Build the Stamping Press
(All of book 3A and book 3B to page 14, step 12).
Pump air into the system and use the manometer to detect whether there is an air leak.
Try all valve settings and test if the Stamping Press can do all four possible strokes; press down, press up, ejector down, and ejector up. Make sure all moving parts move freely.
Then move the press up, the ejector forward and empty the air tank.
The easiest way to empty the air tank is to disconnect the tube going from the air tank to the valve.
How energy efficient is your press?
One complete work cycle is four ‘strokes’ in sequence; press down, press up, ejector down, and ejector up. Find out how repeated work cycles affect loss of pressure.
First, predict how repeated work cycles affect the loss of pressure when working with empty Stamping Press A. Record your predictions on the graph paper as a dotted line starting at 2.5 bars and ending near zero bar. Remember it doesn’t have to be a straight line.

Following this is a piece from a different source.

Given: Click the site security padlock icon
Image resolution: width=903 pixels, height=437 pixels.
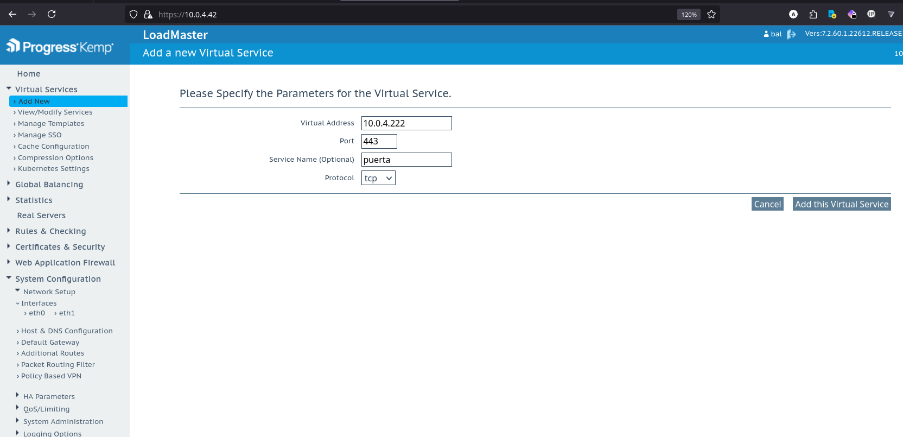Looking at the screenshot, I should (148, 15).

Then, test how Stamping Press A’s repeated work cycles actually affect the loss of pressure. Start with 2.5 bars of pressure. Record your findings on the graph paper.
Next, follow the same procedure for Stamping Presses B and C.

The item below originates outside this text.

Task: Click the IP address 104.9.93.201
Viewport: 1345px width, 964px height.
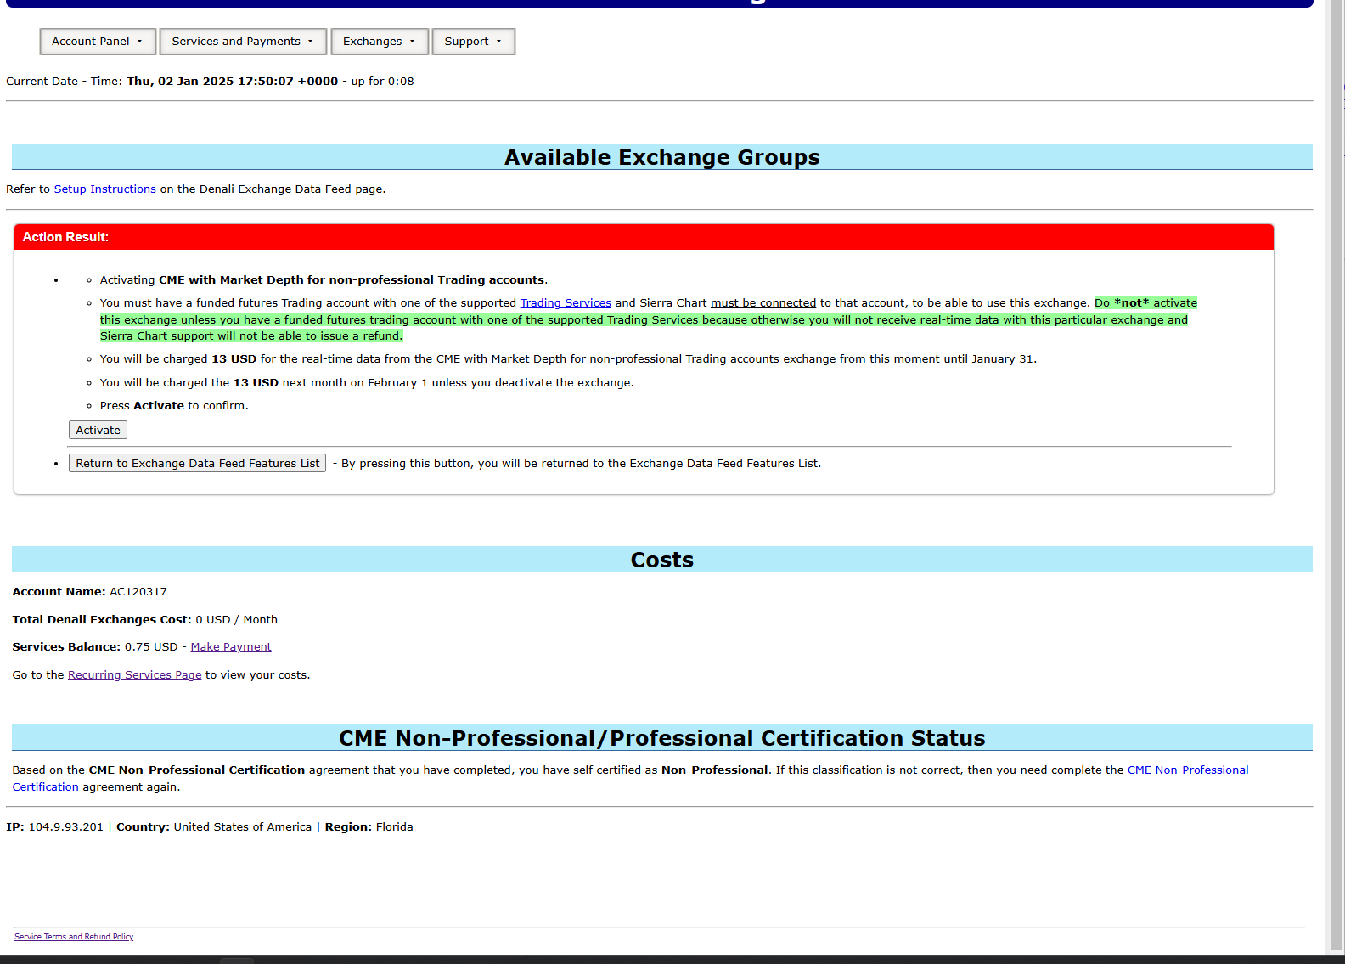Action: click(66, 827)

Test several times to make sure your results are consistent.
For a more accurate graph, record your findings after each stroke.
Have the students reflect on their investigations by asking questions such as:
• What did you predict would happen and why?

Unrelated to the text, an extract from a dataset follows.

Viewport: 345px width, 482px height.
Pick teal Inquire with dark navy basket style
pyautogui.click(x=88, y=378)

• How does the Stamping Press work, and which type of lever is used?
The stamper delivers a direct press and the ejector uses a complex second class lever.
• How many complete work cycles can you do when starting with 2.5 bars of pressure?
About three complete work cycles.
How good of a press operator are you?
The faster you can operate the empty Stamping Press, the more cost efficient it will be. Find out how many complete work cycles you can finish in 30 seconds.
First, predict how many complete work cycles you can finish in 30 seconds when using an empty Stamping Press. Record your predictions on the worksheet.
Then, test how many complete work cycles you actually finished. Record your findings on the worksheet.
Next, try pressing different objects of your choice and compare the number of complete work cycles you are able to finish.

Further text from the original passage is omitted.